I hear you groaning, “Right.” But, believe it or not, most children, when you show them you have confidence in their ability to work things out will figure it out! And you’ve managed to avoid the fall-out and charges of favoritism that come with being the mommy-in-the-middle.

3. Stopping the bully/victim cycle

In many sibling relationships a “bully” vs. “victim” cycle develops. How often have we heard these words between them: “If you don’t get out, I’ll ....” as the “bully” threatens or grabs, while the “victim” withers, whines, tattle-tales, and looks to us to punish the offender? This is a rough one, as our sympathies are often with the victim.

For example, David, 10, is hitting his 8-year-old sister’s boombox, threatening, “If you don’t get out of here, Anna, I’ll smash it!!” while Anna is hysterical. Rather than saying: “David! You’re bullying again! Knock it off!” it’s more helpful to say, “No teasing or smashing! You know how to ask for what you want without nicely, and I expect you to do it right now.”

As for the “victim,” instead of going the “poor baby” route, the task here is to help her learn to stand up for herself. Comments such as: “You can tell your brother ‘I got it for my birthday. It’s my toy’” or, “If he teases you with a mean face, tell him ‘You don’t scare me!’”

Teaching our little ones that bullying is unacceptable and they need not be “victims” prepares them to behave in a civilized manner with confidence.

4. When the bigger stuff gets out of hand

In a perfect world, the above will work, but as we know, at times things may spiral out of control, and of course we must step in to avoid a potentially dangerous situation!
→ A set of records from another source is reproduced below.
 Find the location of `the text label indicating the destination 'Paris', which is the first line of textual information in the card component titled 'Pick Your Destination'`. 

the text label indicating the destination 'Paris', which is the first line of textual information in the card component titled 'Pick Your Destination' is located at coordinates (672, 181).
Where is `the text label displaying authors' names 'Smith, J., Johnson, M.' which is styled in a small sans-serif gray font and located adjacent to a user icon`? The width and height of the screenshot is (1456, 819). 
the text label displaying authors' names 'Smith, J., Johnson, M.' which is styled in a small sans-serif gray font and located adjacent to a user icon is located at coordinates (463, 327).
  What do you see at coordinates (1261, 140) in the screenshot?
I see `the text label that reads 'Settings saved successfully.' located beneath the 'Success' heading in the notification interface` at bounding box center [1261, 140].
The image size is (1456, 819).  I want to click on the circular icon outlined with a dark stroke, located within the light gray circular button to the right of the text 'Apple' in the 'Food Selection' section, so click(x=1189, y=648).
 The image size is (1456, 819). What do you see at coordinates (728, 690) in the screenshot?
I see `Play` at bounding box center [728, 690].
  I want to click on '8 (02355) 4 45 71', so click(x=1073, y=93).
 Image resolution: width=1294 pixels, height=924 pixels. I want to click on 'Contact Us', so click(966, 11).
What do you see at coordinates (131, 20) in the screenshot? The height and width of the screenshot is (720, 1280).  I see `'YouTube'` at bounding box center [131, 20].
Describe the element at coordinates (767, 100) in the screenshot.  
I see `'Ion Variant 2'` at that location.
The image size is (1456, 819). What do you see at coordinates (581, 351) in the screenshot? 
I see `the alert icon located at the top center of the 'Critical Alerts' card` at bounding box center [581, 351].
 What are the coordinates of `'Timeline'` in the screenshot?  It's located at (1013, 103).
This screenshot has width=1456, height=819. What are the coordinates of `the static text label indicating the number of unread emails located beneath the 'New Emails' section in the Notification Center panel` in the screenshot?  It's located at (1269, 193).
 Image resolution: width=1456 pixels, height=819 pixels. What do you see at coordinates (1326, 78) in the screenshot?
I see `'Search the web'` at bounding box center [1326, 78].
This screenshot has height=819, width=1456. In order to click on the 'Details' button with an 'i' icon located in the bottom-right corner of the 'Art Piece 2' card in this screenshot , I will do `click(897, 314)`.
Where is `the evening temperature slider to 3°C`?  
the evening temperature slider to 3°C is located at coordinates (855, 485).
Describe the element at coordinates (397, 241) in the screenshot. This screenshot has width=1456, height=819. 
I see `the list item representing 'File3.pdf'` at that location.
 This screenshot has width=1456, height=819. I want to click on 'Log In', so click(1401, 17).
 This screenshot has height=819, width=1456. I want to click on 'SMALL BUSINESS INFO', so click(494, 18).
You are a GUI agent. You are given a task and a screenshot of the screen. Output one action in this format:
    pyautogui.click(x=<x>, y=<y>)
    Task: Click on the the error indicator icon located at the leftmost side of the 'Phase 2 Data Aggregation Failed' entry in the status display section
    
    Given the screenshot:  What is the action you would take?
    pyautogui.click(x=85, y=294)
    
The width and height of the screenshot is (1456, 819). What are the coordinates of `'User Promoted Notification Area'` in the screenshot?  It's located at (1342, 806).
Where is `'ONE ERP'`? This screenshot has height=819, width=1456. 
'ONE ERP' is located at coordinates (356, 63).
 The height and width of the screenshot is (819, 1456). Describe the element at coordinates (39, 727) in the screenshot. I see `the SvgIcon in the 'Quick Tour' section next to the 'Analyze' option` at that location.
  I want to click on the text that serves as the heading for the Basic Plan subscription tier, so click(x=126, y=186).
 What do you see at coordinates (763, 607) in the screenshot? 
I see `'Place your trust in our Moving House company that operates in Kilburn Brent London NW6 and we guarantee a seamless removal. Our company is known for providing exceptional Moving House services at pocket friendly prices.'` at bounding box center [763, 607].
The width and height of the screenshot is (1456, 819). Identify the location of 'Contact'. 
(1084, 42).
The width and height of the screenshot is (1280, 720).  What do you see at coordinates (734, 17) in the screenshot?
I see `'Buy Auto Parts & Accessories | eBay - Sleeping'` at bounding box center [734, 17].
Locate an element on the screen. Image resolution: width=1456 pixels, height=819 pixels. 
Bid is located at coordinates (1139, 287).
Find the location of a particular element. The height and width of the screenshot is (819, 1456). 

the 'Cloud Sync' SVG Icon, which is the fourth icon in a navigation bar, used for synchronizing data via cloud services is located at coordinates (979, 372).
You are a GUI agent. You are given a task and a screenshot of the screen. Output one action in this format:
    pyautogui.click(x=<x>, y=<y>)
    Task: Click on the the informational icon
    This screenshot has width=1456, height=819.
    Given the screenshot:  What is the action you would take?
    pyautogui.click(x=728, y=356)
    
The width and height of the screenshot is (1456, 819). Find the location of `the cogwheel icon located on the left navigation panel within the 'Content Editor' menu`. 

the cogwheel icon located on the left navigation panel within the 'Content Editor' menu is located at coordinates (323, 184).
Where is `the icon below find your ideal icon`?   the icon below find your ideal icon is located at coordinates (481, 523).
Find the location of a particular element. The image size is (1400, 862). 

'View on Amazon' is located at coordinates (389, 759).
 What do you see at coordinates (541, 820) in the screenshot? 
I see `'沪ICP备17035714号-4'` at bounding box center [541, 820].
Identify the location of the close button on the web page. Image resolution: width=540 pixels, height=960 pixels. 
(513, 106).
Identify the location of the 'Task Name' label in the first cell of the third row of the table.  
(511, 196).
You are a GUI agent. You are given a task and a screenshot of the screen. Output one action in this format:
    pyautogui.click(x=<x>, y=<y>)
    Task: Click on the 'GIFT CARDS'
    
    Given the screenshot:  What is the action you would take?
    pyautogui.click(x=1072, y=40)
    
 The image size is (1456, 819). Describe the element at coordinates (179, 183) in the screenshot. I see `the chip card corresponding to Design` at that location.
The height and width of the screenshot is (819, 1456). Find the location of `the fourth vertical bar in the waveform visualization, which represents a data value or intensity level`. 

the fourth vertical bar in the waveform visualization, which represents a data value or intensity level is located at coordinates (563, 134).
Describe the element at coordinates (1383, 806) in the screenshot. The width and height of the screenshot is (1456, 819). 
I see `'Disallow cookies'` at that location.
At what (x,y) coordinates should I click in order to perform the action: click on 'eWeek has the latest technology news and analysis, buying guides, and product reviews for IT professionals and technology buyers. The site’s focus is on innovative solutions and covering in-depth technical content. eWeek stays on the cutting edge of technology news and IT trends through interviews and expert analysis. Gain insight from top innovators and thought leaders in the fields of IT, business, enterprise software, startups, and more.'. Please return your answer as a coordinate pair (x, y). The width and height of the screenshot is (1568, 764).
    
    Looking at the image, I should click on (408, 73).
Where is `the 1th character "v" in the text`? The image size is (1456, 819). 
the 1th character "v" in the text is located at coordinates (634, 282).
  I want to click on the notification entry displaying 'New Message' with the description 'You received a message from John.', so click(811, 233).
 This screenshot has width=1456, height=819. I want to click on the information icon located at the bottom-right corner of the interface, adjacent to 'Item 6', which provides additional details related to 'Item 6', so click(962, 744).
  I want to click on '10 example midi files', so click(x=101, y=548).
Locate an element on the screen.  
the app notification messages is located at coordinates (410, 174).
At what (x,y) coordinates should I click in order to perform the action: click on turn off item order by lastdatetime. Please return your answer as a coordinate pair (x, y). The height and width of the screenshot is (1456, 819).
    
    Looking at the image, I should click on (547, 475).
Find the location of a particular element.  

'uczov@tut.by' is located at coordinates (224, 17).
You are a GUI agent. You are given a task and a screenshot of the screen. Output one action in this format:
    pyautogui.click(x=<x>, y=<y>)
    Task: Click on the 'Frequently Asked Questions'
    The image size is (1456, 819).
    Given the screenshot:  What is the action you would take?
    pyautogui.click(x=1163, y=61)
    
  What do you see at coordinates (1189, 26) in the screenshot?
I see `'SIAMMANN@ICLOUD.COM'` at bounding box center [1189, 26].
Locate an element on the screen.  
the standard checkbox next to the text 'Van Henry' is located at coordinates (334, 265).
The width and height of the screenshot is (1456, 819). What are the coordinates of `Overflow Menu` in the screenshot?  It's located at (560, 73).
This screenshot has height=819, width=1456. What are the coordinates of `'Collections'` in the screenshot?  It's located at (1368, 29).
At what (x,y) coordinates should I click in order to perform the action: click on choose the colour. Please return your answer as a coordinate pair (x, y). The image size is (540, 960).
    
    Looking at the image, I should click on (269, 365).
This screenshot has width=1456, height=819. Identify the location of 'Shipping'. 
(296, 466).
For example, you hear screaming and find your 9-year-old twin boys clobbering one another. First, inquire: “Is this a real or ‘play’ fight?” (Play fighting is allowed only by mutual consent. Real fights are not.) If you quickly determine they’re out for blood, describe it: “I see two furious boys who may hurt each other.” Then, separate them, saying, “This is NOT safe. You both need to cool down. Quick, to your rooms (or other separate areas), now!”

Sometimes intervention is needed.

5. The “Meeting Hall”

Among sibs, there are persistent triggers in specific situations. Your Eli, 14, babysits when you go out for short hops, but becomes a mega-macher, ordering his 12-year-old sister, Becca, around, and calling the shots over everything from TV viewing to iPad apps. If she disobeys, he pinches her.

  1. Call a family meeting to discuss the situation.
     
  2. Invite each child to express his or her feelings and concerns.
     
  3. Write them down and read them aloud to make sure you’re all on the same page.
     
  4. Ask the kids to offer fair solutions, then write them all, without judgment.
     
  5. Establish the final rules with them. For example: “No bosses.” “No hurting.” Devise a TV schedule, along with suitable apps that Becca may choose from without interference from her brother.
     
  6. Follow-up a week later to see if all are satisfied with the new strategy in place.

Just imagine brothers and sisters growing up in homes where hurting isn’t tolerated; where children learn to negotiate fairly; and where cooperation rather than competition is encouraged. From such a home, they will have the tools and the confidence to grow together, rather than apart.